#### Given records
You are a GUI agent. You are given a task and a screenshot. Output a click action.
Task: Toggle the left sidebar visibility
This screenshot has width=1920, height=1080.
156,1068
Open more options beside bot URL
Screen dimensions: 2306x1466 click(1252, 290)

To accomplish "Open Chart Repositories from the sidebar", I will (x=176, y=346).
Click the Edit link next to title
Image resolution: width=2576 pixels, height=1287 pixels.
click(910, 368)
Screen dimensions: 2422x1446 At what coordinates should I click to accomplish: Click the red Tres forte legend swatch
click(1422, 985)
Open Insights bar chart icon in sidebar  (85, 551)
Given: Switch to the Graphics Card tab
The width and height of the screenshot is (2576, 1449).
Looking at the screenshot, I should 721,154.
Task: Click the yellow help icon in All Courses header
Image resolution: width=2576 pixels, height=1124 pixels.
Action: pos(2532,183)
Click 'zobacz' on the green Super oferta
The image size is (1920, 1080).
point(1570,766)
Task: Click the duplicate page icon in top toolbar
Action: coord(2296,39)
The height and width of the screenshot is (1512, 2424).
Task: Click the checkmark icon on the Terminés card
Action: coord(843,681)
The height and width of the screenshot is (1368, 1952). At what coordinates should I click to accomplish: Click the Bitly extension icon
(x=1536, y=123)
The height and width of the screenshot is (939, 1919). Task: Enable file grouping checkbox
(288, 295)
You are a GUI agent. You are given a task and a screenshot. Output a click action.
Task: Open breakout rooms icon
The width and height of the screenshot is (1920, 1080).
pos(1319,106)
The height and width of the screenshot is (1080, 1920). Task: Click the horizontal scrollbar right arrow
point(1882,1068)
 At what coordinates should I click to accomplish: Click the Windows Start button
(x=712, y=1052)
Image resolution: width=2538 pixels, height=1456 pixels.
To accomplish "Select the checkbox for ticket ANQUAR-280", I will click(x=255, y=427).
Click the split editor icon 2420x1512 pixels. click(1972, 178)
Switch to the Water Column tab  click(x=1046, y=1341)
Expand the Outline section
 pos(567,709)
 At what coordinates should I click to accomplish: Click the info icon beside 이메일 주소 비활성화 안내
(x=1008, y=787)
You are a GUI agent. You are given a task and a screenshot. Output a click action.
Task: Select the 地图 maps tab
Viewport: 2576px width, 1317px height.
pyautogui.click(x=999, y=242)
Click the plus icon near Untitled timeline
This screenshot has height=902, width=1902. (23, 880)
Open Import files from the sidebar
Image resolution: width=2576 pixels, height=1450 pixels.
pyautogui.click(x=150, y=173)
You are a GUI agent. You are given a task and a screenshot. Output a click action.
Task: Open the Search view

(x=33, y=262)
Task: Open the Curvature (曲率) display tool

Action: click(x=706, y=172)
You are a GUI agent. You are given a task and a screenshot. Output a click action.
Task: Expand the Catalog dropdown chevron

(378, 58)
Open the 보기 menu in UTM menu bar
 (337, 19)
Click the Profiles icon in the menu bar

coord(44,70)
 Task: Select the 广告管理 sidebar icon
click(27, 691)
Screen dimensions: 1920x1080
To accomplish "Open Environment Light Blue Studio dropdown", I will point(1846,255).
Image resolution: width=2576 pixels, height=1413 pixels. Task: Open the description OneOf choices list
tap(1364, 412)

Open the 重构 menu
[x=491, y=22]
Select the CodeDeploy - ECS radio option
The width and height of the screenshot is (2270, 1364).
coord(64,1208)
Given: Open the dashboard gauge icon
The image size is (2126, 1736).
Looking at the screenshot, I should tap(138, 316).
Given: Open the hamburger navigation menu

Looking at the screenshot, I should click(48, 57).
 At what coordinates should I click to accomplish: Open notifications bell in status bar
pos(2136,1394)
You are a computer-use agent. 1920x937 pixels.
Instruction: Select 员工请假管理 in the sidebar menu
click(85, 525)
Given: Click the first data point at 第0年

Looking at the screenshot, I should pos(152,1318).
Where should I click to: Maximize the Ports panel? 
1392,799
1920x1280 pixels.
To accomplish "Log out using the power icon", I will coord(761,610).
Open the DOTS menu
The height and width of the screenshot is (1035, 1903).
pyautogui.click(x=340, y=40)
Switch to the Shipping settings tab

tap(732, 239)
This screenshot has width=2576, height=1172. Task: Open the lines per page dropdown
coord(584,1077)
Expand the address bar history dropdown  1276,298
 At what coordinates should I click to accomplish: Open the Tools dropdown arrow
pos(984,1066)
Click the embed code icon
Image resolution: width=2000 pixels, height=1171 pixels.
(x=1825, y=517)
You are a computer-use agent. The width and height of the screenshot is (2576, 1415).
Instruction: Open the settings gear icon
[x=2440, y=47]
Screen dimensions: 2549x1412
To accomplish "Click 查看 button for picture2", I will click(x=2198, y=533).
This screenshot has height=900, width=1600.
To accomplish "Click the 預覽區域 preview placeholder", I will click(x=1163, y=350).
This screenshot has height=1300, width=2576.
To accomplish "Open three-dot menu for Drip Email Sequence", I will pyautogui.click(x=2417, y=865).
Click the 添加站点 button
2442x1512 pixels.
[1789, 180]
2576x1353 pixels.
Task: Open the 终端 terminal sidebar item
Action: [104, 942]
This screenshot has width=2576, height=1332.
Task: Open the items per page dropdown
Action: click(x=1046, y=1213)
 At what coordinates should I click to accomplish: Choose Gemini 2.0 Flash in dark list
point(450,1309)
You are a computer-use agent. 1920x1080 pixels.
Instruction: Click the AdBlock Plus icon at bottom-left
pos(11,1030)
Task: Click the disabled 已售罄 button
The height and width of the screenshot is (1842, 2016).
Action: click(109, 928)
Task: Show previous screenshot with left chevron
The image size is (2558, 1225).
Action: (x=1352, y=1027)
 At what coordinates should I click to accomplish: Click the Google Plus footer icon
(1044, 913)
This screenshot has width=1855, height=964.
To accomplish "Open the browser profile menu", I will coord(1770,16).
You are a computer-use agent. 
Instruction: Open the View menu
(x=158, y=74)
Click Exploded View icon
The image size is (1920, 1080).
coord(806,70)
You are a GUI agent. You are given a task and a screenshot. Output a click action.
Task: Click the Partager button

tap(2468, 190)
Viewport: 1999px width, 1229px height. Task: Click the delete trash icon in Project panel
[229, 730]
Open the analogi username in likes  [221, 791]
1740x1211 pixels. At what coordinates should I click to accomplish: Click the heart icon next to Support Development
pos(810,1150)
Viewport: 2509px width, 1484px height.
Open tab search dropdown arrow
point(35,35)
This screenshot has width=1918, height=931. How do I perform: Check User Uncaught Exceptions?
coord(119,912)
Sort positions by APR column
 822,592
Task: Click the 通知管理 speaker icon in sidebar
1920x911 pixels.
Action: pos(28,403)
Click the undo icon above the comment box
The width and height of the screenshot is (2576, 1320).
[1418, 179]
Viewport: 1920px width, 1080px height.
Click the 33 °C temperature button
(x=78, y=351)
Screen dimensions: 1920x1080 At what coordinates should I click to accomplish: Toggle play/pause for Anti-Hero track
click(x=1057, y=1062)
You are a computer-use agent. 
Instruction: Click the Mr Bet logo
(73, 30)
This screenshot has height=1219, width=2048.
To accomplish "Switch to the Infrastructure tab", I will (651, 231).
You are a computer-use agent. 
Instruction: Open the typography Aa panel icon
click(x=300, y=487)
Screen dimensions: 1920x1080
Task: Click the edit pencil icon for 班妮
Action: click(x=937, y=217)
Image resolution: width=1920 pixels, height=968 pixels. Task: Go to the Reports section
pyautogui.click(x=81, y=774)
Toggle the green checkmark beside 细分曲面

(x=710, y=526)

#### Task goal
The answer should be nothing more than the lines from the one with "Task: Show previous" through the end of the entries, restated word for word.

#### Answer below
Task: Show previous screenshot with left chevron
The image size is (2558, 1225).
Action: (x=1352, y=1027)
 At what coordinates should I click to accomplish: Click the Google Plus footer icon
(1044, 913)
This screenshot has width=1855, height=964.
To accomplish "Open the browser profile menu", I will coord(1770,16).
You are a computer-use agent. 
Instruction: Open the View menu
(x=158, y=74)
Click Exploded View icon
The image size is (1920, 1080).
coord(806,70)
You are a GUI agent. You are given a task and a screenshot. Output a click action.
Task: Click the Partager button

tap(2468, 190)
Viewport: 1999px width, 1229px height. Task: Click the delete trash icon in Project panel
[229, 730]
Open the analogi username in likes  [221, 791]
1740x1211 pixels. At what coordinates should I click to accomplish: Click the heart icon next to Support Development
pos(810,1150)
Viewport: 2509px width, 1484px height.
Open tab search dropdown arrow
point(35,35)
This screenshot has width=1918, height=931. How do I perform: Check User Uncaught Exceptions?
coord(119,912)
Sort positions by APR column
 822,592
Task: Click the 通知管理 speaker icon in sidebar
1920x911 pixels.
Action: pos(28,403)
Click the undo icon above the comment box
The width and height of the screenshot is (2576, 1320).
[1418, 179]
Viewport: 1920px width, 1080px height.
Click the 33 °C temperature button
(x=78, y=351)
Screen dimensions: 1920x1080 At what coordinates should I click to accomplish: Toggle play/pause for Anti-Hero track
click(x=1057, y=1062)
You are a computer-use agent. 
Instruction: Click the Mr Bet logo
(73, 30)
This screenshot has height=1219, width=2048.
To accomplish "Switch to the Infrastructure tab", I will (651, 231).
You are a computer-use agent. 
Instruction: Open the typography Aa panel icon
click(x=300, y=487)
Screen dimensions: 1920x1080
Task: Click the edit pencil icon for 班妮
Action: click(x=937, y=217)
Image resolution: width=1920 pixels, height=968 pixels. Task: Go to the Reports section
pyautogui.click(x=81, y=774)
Toggle the green checkmark beside 细分曲面

(x=710, y=526)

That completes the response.